## Entries shown

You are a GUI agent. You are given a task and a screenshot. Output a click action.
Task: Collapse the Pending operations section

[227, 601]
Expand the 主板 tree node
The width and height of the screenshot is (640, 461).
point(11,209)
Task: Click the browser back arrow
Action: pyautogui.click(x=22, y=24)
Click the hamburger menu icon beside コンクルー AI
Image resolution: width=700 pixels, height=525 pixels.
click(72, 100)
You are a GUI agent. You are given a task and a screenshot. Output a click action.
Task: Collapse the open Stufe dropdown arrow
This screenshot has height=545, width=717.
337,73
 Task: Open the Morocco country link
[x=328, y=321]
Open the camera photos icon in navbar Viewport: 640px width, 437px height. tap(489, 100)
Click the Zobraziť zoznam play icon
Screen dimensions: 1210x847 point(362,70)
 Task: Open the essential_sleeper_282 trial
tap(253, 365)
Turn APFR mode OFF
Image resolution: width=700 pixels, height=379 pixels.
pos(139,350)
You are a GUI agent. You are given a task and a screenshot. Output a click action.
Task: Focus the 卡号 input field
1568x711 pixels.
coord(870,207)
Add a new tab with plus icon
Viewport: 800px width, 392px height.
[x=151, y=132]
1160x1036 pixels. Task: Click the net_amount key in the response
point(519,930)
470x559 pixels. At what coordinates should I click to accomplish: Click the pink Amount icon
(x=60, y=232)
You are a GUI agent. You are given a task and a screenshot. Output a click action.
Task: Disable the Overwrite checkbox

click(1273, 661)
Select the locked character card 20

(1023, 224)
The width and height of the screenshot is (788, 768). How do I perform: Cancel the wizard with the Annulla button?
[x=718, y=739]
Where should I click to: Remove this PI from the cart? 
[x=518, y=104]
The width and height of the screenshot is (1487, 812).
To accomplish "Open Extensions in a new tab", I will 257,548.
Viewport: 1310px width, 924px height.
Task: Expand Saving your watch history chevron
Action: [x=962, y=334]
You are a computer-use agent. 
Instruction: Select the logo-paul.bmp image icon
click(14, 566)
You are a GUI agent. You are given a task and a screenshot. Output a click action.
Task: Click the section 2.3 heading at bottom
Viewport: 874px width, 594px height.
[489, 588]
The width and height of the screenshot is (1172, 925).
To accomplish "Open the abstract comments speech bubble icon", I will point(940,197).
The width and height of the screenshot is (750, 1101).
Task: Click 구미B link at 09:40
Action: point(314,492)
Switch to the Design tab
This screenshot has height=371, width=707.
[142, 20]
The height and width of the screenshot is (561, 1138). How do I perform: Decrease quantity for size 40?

## Task to complete
All lines in the listing above from the line containing "Task: Collapse the Pending operations section" to the line containing "Task: Collapse the open Stufe dropdown arrow", inclusive, should be retyped exactly; no other lines should appear.

## Result
Task: Collapse the Pending operations section

[227, 601]
Expand the 主板 tree node
The width and height of the screenshot is (640, 461).
point(11,209)
Task: Click the browser back arrow
Action: pyautogui.click(x=22, y=24)
Click the hamburger menu icon beside コンクルー AI
Image resolution: width=700 pixels, height=525 pixels.
click(72, 100)
You are a GUI agent. You are given a task and a screenshot. Output a click action.
Task: Collapse the open Stufe dropdown arrow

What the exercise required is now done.